Betsy: la cerveza creada para beberse a 10.700 metros de altura

Beber una cerveza en tierra firme no es lo mismo que hacerlo durante un vuelo. A gran altura, factores como la presión de cabina, la baja humedad y los cambios fisiológicos del cuerpo humano alteran de forma directa la percepción del sabor y el aroma. Considerando ese escenario, nació Betsy, una cerveza desarrollada específicamente para ser consumida a 10.700 metros de altitud.

Betsy no es un concepto ficticio ni una prueba experimental, sino una cerveza real creada en Hong Kong, como parte de un proyecto impulsado por la aerolínea Cathay Pacific, en colaboración con una cervecería local. Su desarrollo respondió a una necesidad concreta: ofrecer una cerveza que mantuviera su carácter sensorial cuando se consume durante un vuelo comercial.

Esta cerveza fue incorporada al servicio a bordo de Cathay Pacific en vuelos seleccionados, como parte de su propuesta gastronómica, convirtiéndose en una de las primeras cervezas diseñadas específicamente para el entorno aéreo.

Cómo afecta la altitud a la percepción del sabor

Durante un vuelo comercial, la cabina se presuriza a un nivel equivalente a estar a más de 2.000 metros sobre el nivel del mar. En ese entorno:

  • El olfato se reduce de forma significativa
  • El dulzor y el amargor se perciben con menor intensidad
  • Los aromas se vuelven menos evidentes

Esto provoca que bebidas diseñadas para consumo en tierra resulten planas o apagadas cuando se sirven en el aire. Betsy fue creada teniendo en cuenta estos cambios sensoriales desde el inicio de su formulación.

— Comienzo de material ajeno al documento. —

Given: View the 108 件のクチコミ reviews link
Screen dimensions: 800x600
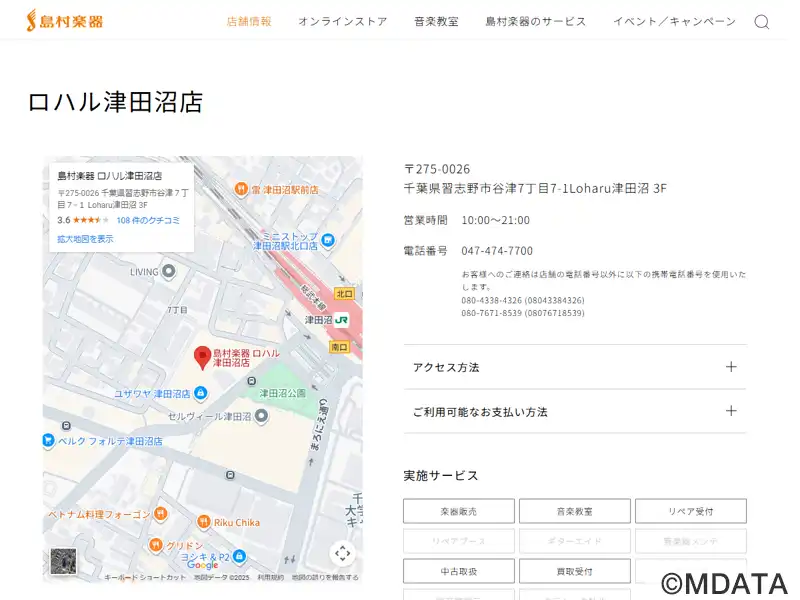Looking at the screenshot, I should [148, 220].
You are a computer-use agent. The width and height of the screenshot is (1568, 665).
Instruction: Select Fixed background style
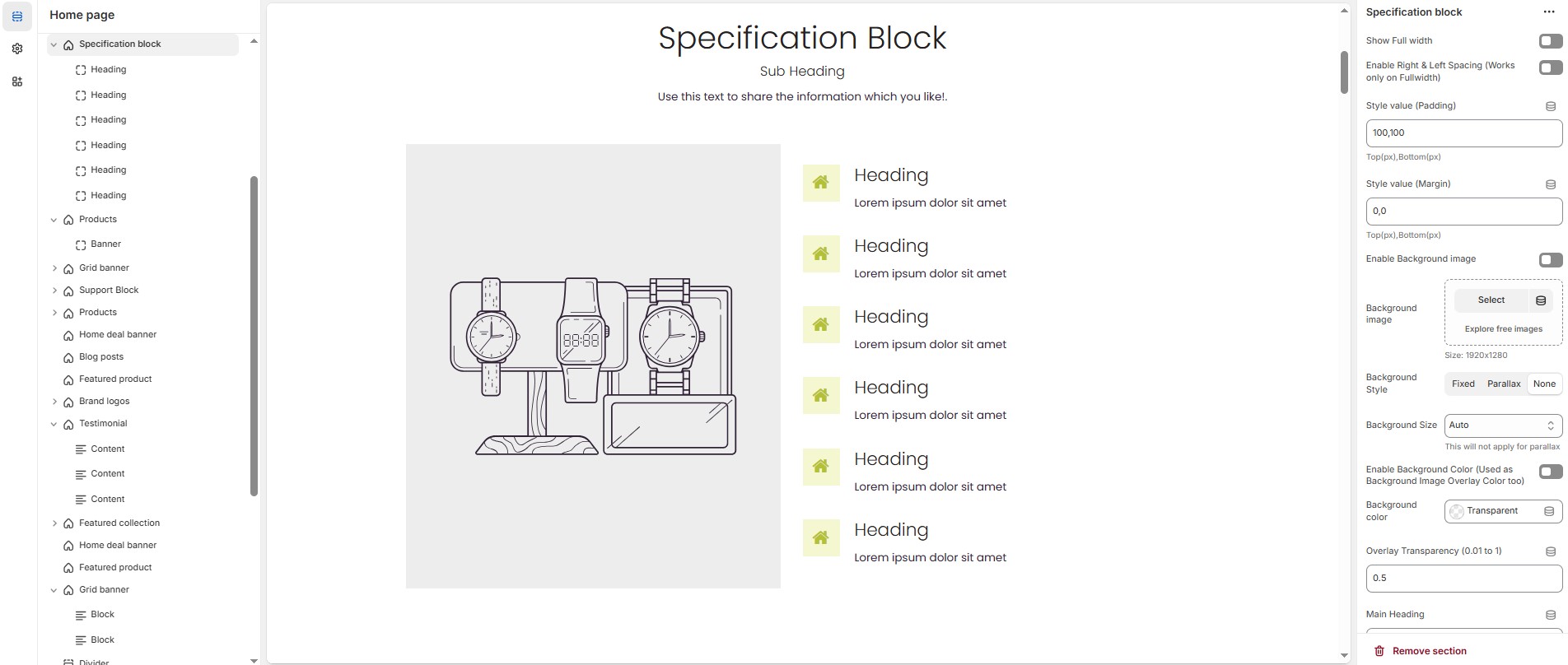[x=1463, y=384]
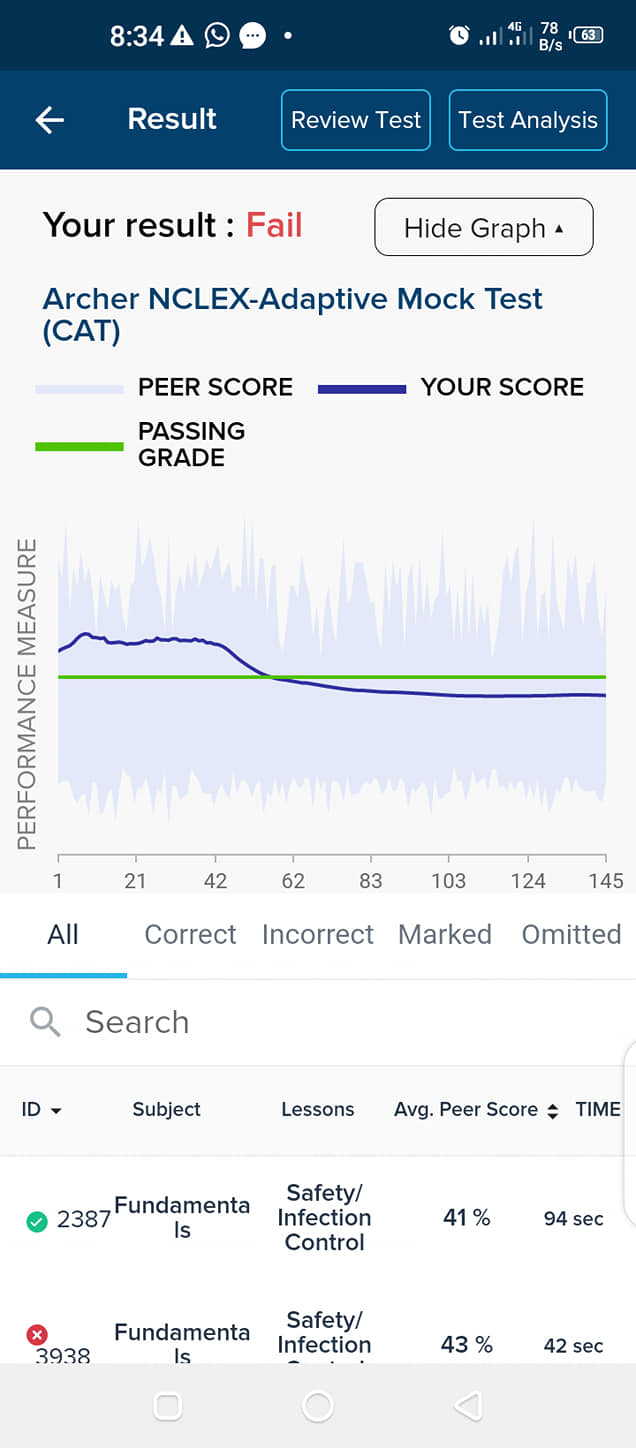Tap the Android home circle button
Image resolution: width=636 pixels, height=1448 pixels.
(x=318, y=1406)
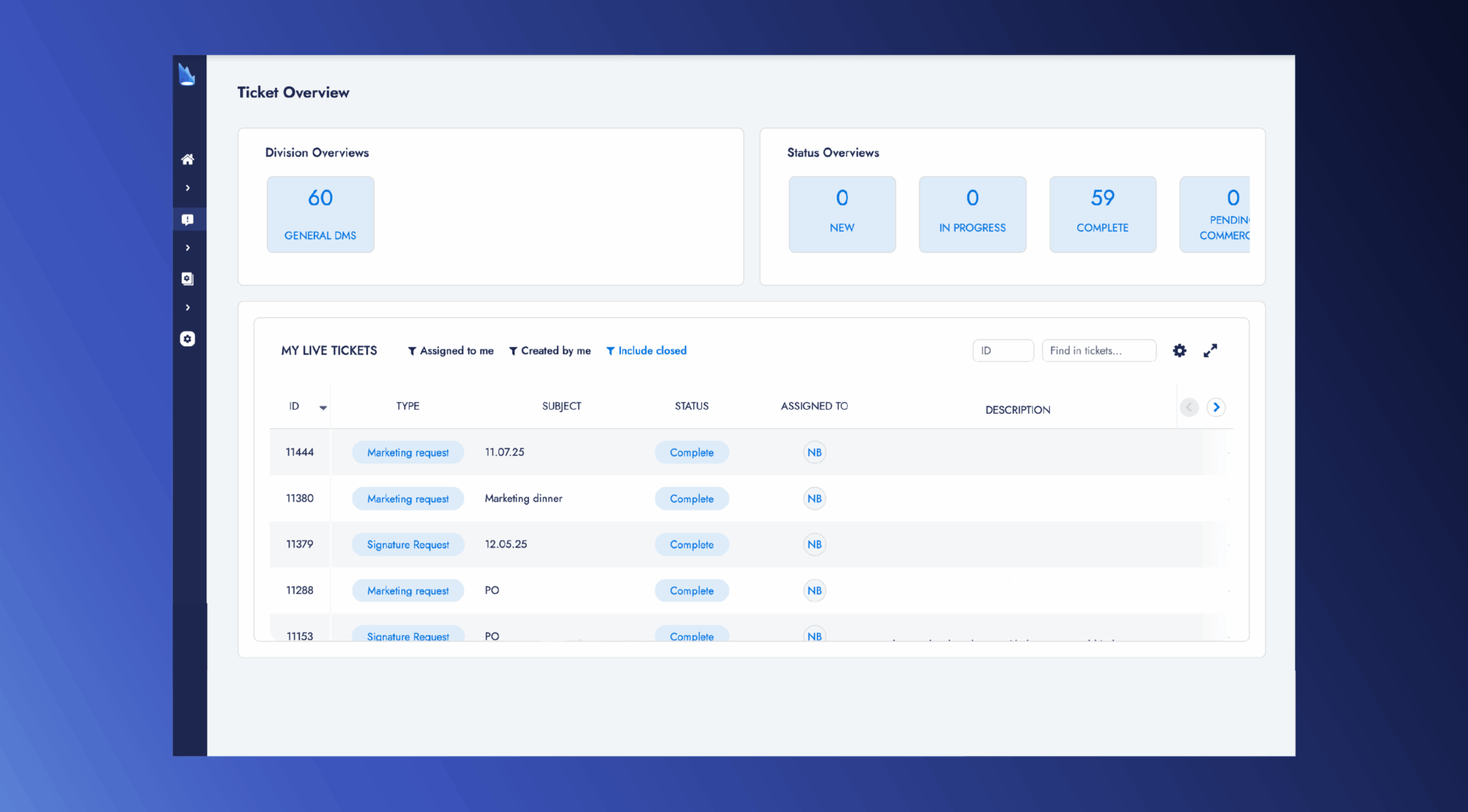Select the ticket chat icon in the sidebar

188,219
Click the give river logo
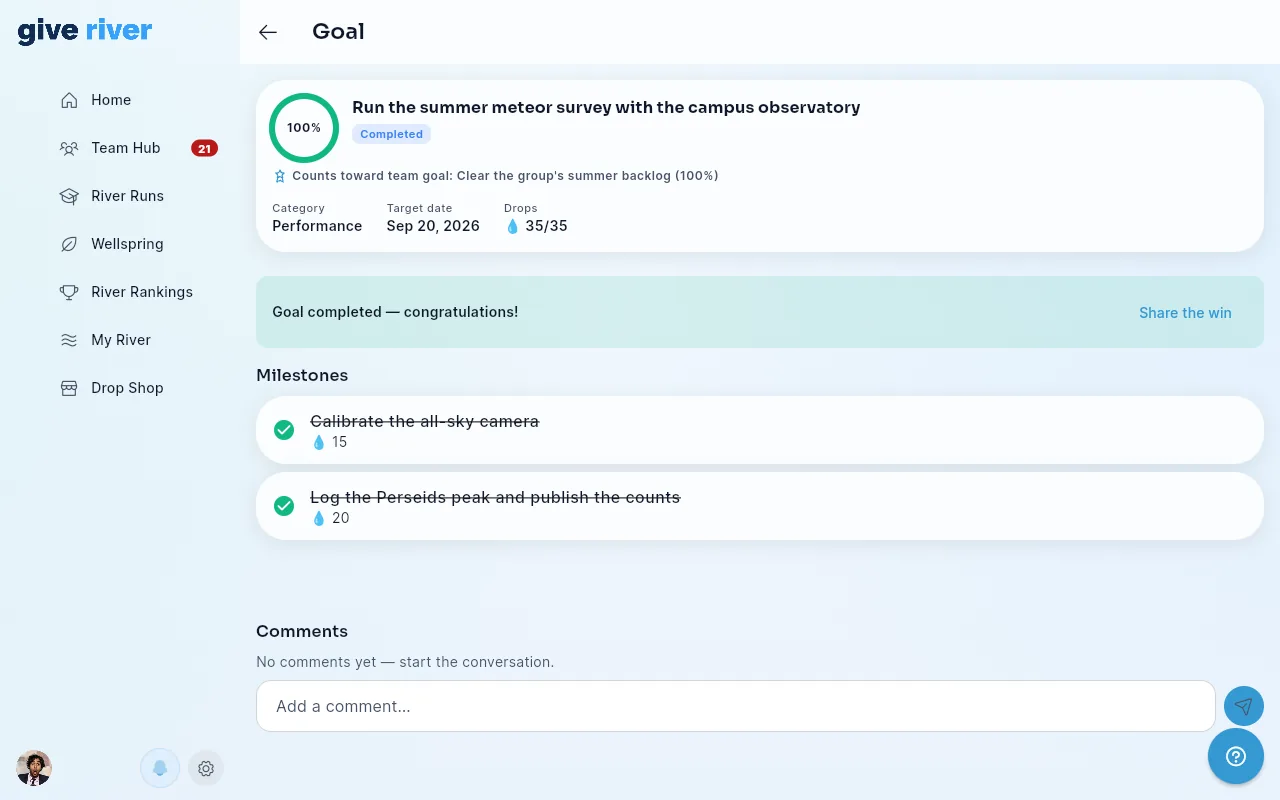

Una cerveza formulada para el entorno aéreo

Betsy corresponde a una pale ale, pero con una receta ajustada específicamente para el consumo en vuelo:

  • Mayor nivel de carbonatación, que ayuda a estimular las papilas gustativas en un ambiente presurizado.
  • Uso de ingredientes aromáticos intensos, como cáscara de mandarina de Hong Kong y fruta conocida como “ojo de dragón”, pensados para mantenerse perceptibles pese a la reducción del olfato.
  • Presencia de maltas tostadas, que aportan notas suaves de caramelo, galleta y toffee.
  • Amargor equilibrado, diseñado para seguir siendo reconocible sin resultar dominante.

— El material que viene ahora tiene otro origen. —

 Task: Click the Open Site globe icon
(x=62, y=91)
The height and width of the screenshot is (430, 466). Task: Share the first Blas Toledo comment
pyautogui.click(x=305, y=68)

El resultado es una cerveza que conserva carácter y expresividad incluso a gran altura, donde muchas otras pierden definición.

El origen del nombre Betsy

El nombre Betsy rinde homenaje al Douglas DC-3, el primer avión que formó parte de la flota de Cathay Pacific. Este modelo marcó el inicio de las operaciones de la aerolínea y se convirtió en un símbolo de sus primeros años de vuelo.

La cerveza adopta ese nombre como un guiño directo a la historia de la aviación y a la relación entre el acto de volar y la experiencia a bordo.

Sobre el consumo de cerveza en aviones

El consumo de bebidas alcohólicas durante un vuelo solo está permitido cuando es autorizado por la aerolínea y su tripulación. Las normas pueden variar según la compañía, el tipo de vuelo y las regulaciones de seguridad vigentes.

En general, el consumo de alcohol propio, no servido por la aerolínea, suele estar restringido o prohibido. Betsy fue desarrollada específicamente para formar parte del servicio oficial a bordo de Cathay Pacific, y su consumo se enmarca dentro de ese contexto regulado.

Este punto es clave para entender que la cerveza no promueve el consumo libre de alcohol en vuelo, sino que fue pensada como parte de una experiencia controlada y autorizada.

Una cerveza pensada para el cielo

Betsy no fue concebida como una cerveza genérica ni como un ejercicio conceptual. Es una cerveza real, desarrollada en un contexto específico y destinada a un entorno concreto: el aire.

Su razón de existir está directamente ligada a las condiciones del vuelo y a cómo el cuerpo humano percibe sabores a gran altura. Cada aspecto de su formulación responde a ese desafío.

Es una cerveza diseñada para acompañar la experiencia de viajar, donde el contexto define completamente su sentido.